* START DOCUMENT SECTION *

Mitigating increasing wildfire risk through fuel break innovations
Nicholas T. Link, Jill F. Johnstone, Xanthe J. Walker, Felecia Amundsen, Hazel K. Berrios, Luc Bibeau, Dorothy Cooley, Ann C. Erickson, Carla Johnston, Joseph M. Little, Nathan Lojewski, Alison D. Perrin, Carly A. Phillips, Stefano Potter, Daniel C. Rees, Lisa B. Saperstein

TL;DR
The paper explores innovative fuel break designs to reduce wildfire risks while providing ecological and socio-economic benefits in boreal regions.
Contribution
The study introduces four new fuel break scenarios that offer co-benefits through community collaboration and scientific input.
Findings
Public listening sessions identified desired co-benefits for fuel breaks in boreal communities.
Four innovative fuel break designs were developed that maintain wildfire utility while offering additional benefits.
These designs can help communities adapt to climate change by providing multiple services.

* END DOCUMENT SECTION *

— WORK REQUIRED —
Reproduce word for word the portion of the fuel break summary that begins with the words containing "Contribution" and ends with "in boreal communities.".

* START INFORMATION SUPPLIED *

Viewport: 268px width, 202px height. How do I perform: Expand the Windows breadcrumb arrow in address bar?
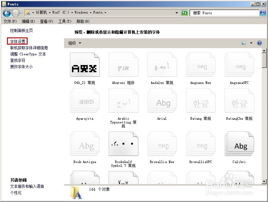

* END INFORMATION SUPPLIED *

— EXERCISE OUTPUT —
Contribution
The study introduces four new fuel break scenarios that offer co-benefits through community collaboration and scientific input.
Findings
Public listening sessions identified desired co-benefits for fuel breaks in boreal communities.